На следующее утро он, позавтракав, остался за столом, дожидаясь, пока Грейс уйдет в школу, хоть и знал, что опоздает к началу девятичасовых занятий. Проводив Грейс к выходу, Эдит не вернулась в столовую, и он понял, что она его избегает. Он вошел в гостиную, где его жена сидела на конце дивана с чашкой кофе и сигаретой.
Без предисловий он заявил:
— Эдит, мне не нравится то, что происходит с Грейс.
Мгновенно, как будто ждала момента для выученной реплики, она спросила:
— Что ты имеешь в виду?
Он опустился на противоположный конец дивана. Им овладело ощущение беспомощности.
— Ты знаешь, что я имею в виду, — устало сказал он. — Полегче с ней. Не наседай на нее так.
Эдит раздавила окурок о блюдце.
— Грейс счастлива как никогда. У нее теперь есть подружки, ей есть чем заняться. Я понимаю, ты слишком занят, чтобы замечать такие вещи, но… неужели ты не видишь, насколько более общительной она стала? И она смеется. Раньше она никогда не смеялась. Почти никогда.
Уильям смотрел на нее в тихом изумлении.
— Ты действительно так думаешь?
— Конечно, — сказала Эдит. — Я мать, я знаю, что говорю.
Да, понял Стоунер, она действительно так думает. Он покачал головой.
— Я не хотел признаваться в этом себе, — произнес он, чувствуя некий странный покой, — но ты всерьез меня ненавидишь, правда, Эдит?
— Что? — Удивление в ее голосе было искренним. — Ох, Уилли! — Она звонко, непринужденно рассмеялась. — Не говори глупостей. Конечно нет. Ты мой муж.
— Не используй ребенка. — Его голос дрожал, и он не мог ничего с этим поделать. — В этом больше нет необходимости, и ты это знаешь. Что угодно другое. Но если ты и дальше будешь использовать Грейс, то я…
Он запнулся. Немного помолчав, Эдит спросила:
— То ты что? — Она говорила негромко и без вызова. — Ты можешь только уйти от меня, а этого ты никогда не сделаешь. Мы оба это знаем.
Он кивнул:
— Пожалуй, ты права.
Он незряче встал и отправился в свой кабинет. Достал из шкафа пальто и взял портфель, стоявший около письменного стола. Когда он шел через гостиную, Эдит снова обратилась к нему:
— Уилли, я не причиню Грейс вреда.
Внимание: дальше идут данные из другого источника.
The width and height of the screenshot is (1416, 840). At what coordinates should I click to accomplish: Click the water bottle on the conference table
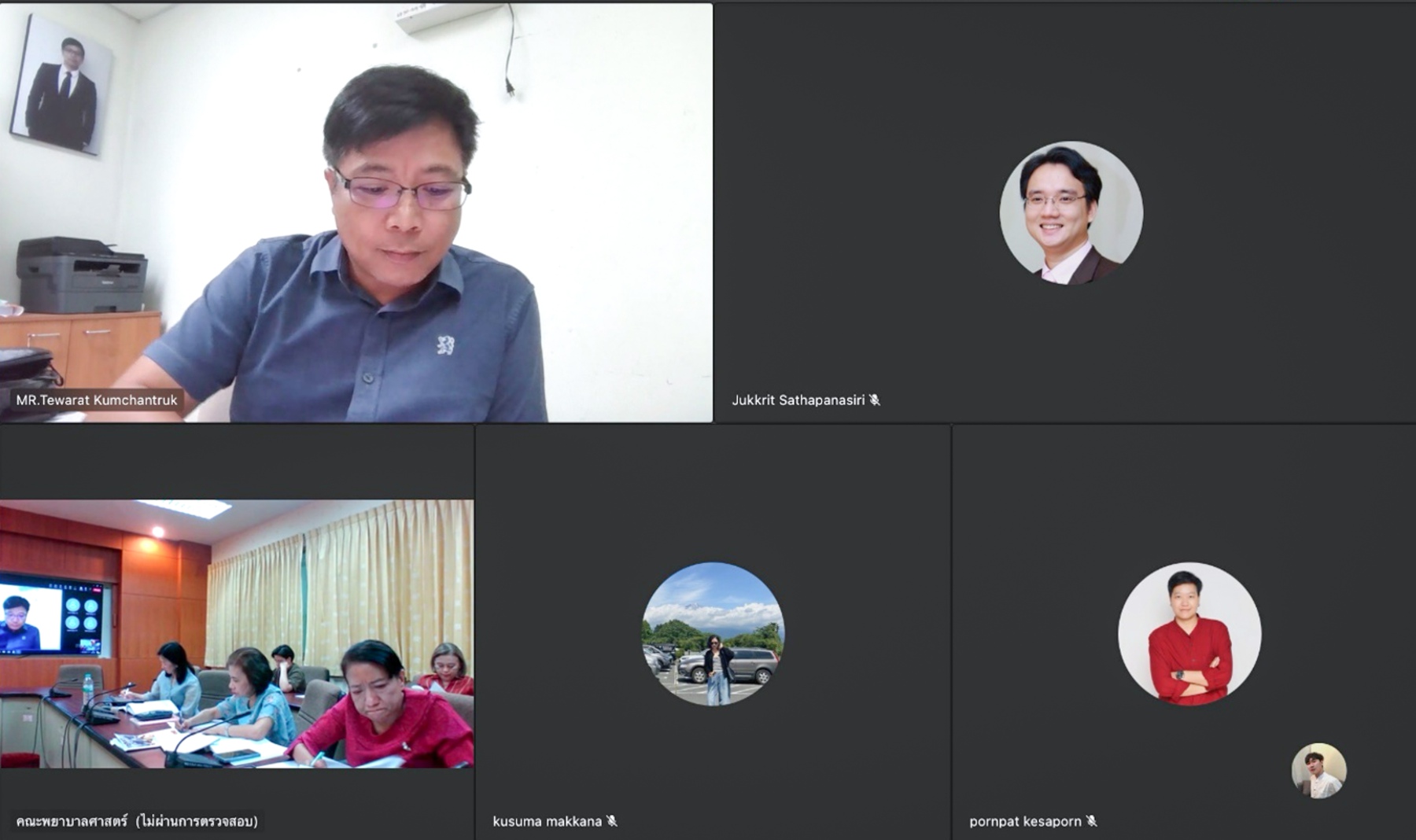[87, 690]
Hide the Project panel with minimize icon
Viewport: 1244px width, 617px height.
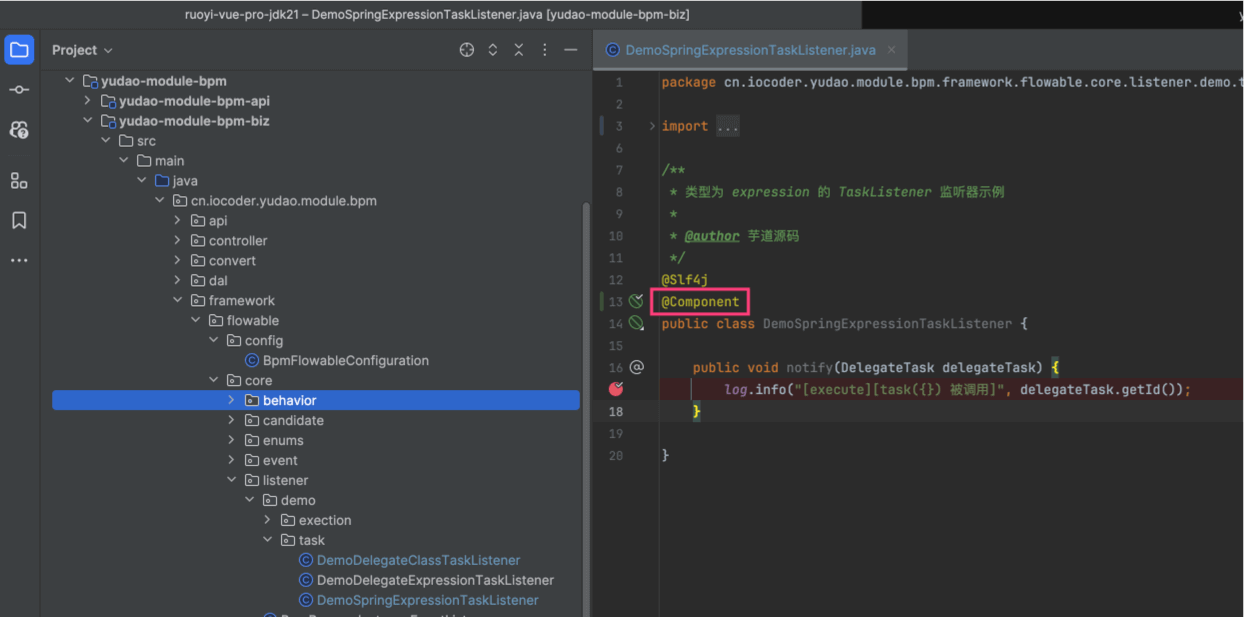(570, 49)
Как ты не понимаешь? Я люблю ее. Она моя родная дочь.
И он знал, что она не лжет; да, она любила ее. Он едва не закричал — так мучительна была эта истина. Он покачал головой и вышел на улицу.
Придя вечером домой, он увидел, что за день Эдит с помощью грузчика вынесла все его имущество из кабинета. В гостиной, задвинутые в угол, стояли письменный стол и кушетка, а вокруг них была бесцеремонно нагромождена его одежда, лежали его бумаги и все книги.
Поскольку, объяснила ему Эдит, она теперь больше времени будет проводить дома, она решила снова заняться живописью и скульптурой; его кабинет окном на север — единственное место в доме с подходящим освещением. Она знала, сказала Эдит, что он не будет против; он может использовать застекленную веранду с тыльной стороны дома; она дальше от гостиной, чем кабинет, и поэтому там тише, он сможет работать без помех.